Basically, the balloons will be maneuvered by adjusting their altitude to float to a wind layer with the desired speed and direction using wind data from the National Oceanic and Atmospheric Administration (NOAA). The signal travels through the network – balloon to balloon – then to a ground-based station connected to an Internet service provider (ISP), and finally onto the global Internet. The service will become available by attaching a special antenna to the roof of a user’s building.
Despite the project sounding like a pie-in-the-sky dream straight from a science fiction movie, with Google itself calling it “unprecedented” and even “crazy”, provided that all tests go as planned, the company hopes to dispatch the very first “loons” already next year.
“[We need] about 300 balloons or so to make a continuous string around the world,” said Mike Cassidy, Vice-President of Project Loon. “As one moves along with the wind out of range, another one comes to take its place. We hope next year to build our first continuous ring around the world, and to have some sort of continuous coverage for certain regions.”
The first, pioneering ring will encircle an area above the Southern Hemisphere, with each of the 300 proposed balloons providing connectivity to the ground below in an area that spans 40 kilometres.
As for the balloons themselves, the company claims they’ve come a long way since the announcement of the project two years ago.
“In the early days, the balloons would last five or seven or 10 days. Now we have had balloons that have lasted as long as 187 days,” said Cassidy. “We’ve also improved the launch process. It used to take 14 people an hour or two to launch a balloon.

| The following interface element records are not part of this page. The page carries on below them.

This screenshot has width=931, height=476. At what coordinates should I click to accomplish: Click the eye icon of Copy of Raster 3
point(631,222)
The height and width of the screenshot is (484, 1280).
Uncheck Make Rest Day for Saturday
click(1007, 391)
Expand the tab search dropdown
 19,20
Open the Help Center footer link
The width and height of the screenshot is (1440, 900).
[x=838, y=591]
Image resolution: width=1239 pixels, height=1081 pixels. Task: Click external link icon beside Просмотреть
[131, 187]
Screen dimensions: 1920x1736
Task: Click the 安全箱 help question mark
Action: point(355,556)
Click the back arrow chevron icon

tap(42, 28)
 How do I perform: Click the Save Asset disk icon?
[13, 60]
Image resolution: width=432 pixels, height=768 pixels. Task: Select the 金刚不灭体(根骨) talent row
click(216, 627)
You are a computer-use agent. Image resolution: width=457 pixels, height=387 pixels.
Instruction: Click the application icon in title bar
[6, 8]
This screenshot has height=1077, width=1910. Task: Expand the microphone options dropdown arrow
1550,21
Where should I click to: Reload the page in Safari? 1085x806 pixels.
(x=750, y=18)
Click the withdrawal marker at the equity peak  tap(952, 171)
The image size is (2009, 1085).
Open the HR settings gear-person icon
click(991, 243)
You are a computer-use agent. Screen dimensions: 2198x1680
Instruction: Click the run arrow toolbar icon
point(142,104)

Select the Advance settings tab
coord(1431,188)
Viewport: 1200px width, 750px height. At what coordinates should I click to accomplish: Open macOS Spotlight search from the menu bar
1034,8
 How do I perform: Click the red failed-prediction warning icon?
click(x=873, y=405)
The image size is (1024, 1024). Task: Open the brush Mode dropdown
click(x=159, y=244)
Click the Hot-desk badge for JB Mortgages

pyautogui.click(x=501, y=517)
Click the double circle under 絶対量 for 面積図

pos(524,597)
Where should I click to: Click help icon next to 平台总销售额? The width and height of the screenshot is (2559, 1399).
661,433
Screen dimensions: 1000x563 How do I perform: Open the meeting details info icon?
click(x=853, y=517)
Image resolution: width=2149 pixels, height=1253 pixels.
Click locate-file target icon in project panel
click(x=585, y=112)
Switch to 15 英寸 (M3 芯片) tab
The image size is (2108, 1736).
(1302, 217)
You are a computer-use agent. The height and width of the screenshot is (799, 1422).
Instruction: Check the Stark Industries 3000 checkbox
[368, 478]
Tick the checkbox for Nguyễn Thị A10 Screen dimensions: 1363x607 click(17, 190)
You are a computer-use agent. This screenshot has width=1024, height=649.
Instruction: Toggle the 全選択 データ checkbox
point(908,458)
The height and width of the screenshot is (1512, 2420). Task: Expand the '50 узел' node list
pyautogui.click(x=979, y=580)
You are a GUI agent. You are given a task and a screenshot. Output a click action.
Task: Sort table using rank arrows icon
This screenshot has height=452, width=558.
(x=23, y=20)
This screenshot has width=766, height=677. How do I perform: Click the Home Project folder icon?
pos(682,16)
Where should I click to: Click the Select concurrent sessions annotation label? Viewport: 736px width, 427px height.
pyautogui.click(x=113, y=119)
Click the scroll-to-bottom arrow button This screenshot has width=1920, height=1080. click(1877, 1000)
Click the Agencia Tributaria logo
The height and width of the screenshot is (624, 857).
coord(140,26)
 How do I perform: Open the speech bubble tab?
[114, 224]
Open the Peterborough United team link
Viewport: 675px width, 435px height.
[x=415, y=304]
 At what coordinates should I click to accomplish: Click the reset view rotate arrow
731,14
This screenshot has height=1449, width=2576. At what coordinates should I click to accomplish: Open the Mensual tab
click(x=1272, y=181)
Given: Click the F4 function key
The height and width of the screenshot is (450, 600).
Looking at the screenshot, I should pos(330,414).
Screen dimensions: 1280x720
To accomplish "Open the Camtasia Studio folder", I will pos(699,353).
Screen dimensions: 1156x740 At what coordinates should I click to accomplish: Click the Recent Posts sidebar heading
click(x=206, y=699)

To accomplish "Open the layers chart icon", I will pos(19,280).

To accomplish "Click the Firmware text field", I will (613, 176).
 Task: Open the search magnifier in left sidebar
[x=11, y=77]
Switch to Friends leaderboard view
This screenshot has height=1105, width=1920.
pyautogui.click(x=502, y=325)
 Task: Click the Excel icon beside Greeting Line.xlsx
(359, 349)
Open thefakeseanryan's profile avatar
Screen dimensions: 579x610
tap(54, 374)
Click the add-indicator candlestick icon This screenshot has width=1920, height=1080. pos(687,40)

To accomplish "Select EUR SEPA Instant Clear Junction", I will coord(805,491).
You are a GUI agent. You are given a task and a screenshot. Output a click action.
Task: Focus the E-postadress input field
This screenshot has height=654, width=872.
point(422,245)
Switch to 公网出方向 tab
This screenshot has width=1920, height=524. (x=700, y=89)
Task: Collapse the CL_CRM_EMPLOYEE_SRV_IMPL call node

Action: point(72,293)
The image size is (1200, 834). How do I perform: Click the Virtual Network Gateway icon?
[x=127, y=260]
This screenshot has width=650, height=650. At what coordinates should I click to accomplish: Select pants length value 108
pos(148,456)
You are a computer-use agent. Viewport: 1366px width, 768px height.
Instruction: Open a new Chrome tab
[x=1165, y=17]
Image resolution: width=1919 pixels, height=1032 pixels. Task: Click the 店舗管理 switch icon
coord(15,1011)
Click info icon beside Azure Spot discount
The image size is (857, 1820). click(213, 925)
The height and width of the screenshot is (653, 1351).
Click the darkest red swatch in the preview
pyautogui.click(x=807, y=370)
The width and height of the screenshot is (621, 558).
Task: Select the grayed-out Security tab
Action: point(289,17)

Now with an automated crane we can launch a balloon every 15 minutes with two or three people.”
The “loons” aren’t the only thing that was up-scaled, by the way – at the beginning, connectivity at the ground was akin to that provided by 3G cellular networks, whereas now the balloons can deliver speeds up to 10 megabits per second, or the equivalent to 4G mobile speeds in many parts of the world.
Cassidy said that if the flagship 300 balloon ring is a success, the project will then begin rolling out to the first beta commercial customers, including Sri Lanka and Indonesia, which have already signed on for the project.
With over two-thirds of the world not yet online, the company predicts many more customers to step forward in the near future.